Consider the insurance industry’s use of chatbots to educate consumers. This idea started, as new ideas often do, with a new competitive threat. Lemonade, a New York-based fintech company, disrupted the insurance industry by using chatbots to help users take out policies and to handle claims without employing brokers and while contributing to the social good through its annual “giveback” day.

Using technology in this way augments the human experience instead of frustrating it because that usage achieves two fundamentals: It enhances a customer’s engagement with a brand, and it accomplishes a clearly delineated customer end goal without contributing to “the noise.” Brands that want to achieve this balance can follow these three steps:

1. Ask The Right Questions

Before implementing a new technology, ask: Why are we doing this?
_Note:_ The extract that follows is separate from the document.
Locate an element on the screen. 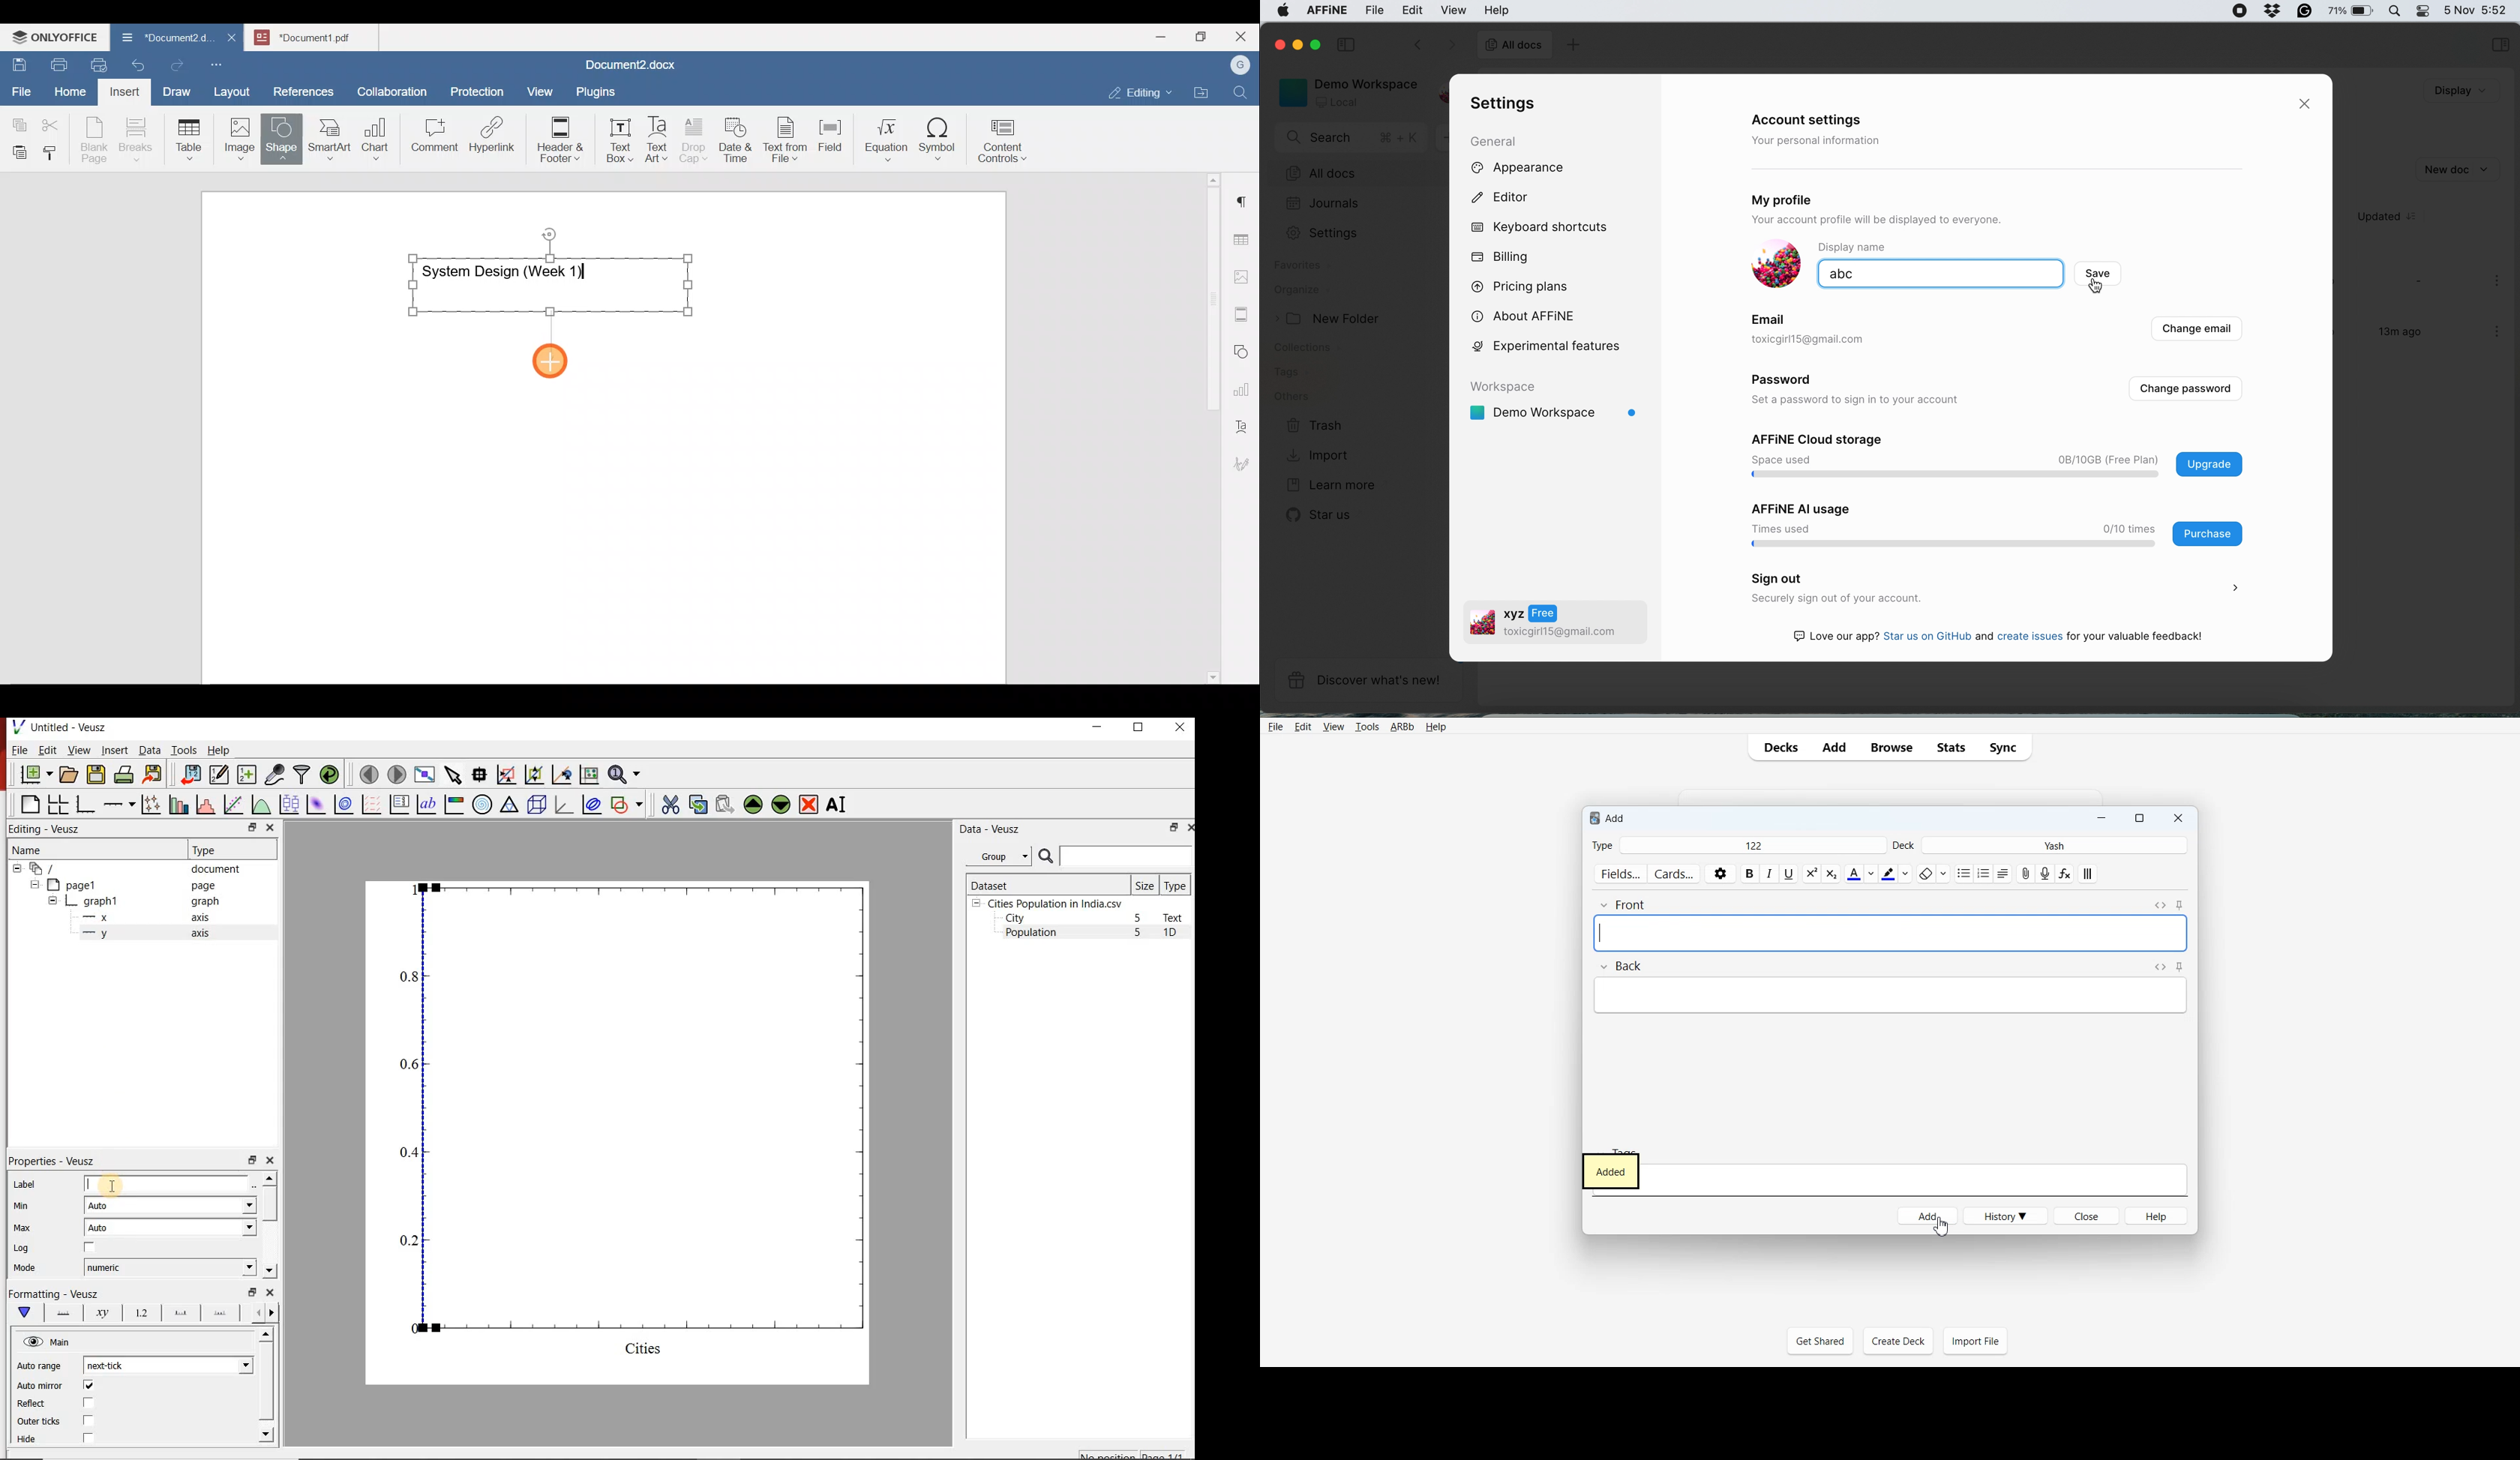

What problem are we solving? How does it change the consumer experience? Just because you can integrate a new tech feature into a product or service doesn’t mean you should.

Recently, an international beauty contest decided to forgo human judges and implemented a program called Beauty.AI to score and rank contestants. When the results came back, the “winners” were overwhelmingly white and light-skinned individuals, which resulted in an ethical firestorm and undermined the more nuanced experience consumers had come to expect from the event. While the intention to lean on technology for efficiency and possibility may be well-placed, brands must ultimately consider the short- and long-term implications of the technologies they plan to incorporate before they upend their brand experiences.

2. Understand The Context

While tech solutions solve problems and alleviate pain points, brands need to pay attention to how, why, and when customers use their products and then design the experience around those behaviors. Their primary goals should be incorporating technologies that help to offer more inclusive services and keeping an eye out for opportunities to make consumer tasks and touchpoints even more seamless.

With enough data, you can customize offers and promotions on the basis of each user’s preferences. Air France-KLM mastered this sort of outreach with its 360-degree approach to digital customer services. It uses algorithms to collect comprehensive profiles on each of its 90 million-plus customers from identifiers such as airport lounge preferences, booking history, and flight searches. It also uses algorithms to customize its social media and site response times, all of which combine to form a “made-just-for-me” brand experience.

3. Emphasize Augmentation

Most important to note, AI and other tech tools are not replacements for human ingenuity and empathy, but rather supplements to them. Before you jump to outsource your processes to new tech platforms, make sure you’ve applied your team’s combined years of experience, multidimensional intuitions, and consumer insights to your marketing decisions, working to fuse that humanity with your technological processes.

This new age of cognitive collaboration between AI and humans should eliminate the machine bias and enhance it with augmented intelligence – i.e., the commonsense reasoning powered by machines. Augmented intelligence allows brands to home in on customer engagement across the buyer’s journey, delivering ultra-personalized brand experiences through heightened insights and greater connectivity.

Innovative technologies unleash a host of possibilities for brands and customers alike. But using technology not based in a strong, foundational strategy is a surefire way for a brand to burn through its budget and create headaches for itself – and for consumers. By asking the necessary questions, recognizing context, and augmenting intelligence, companies can implement the right tools and create better brand experiences that keep people at the heart of their campaigns.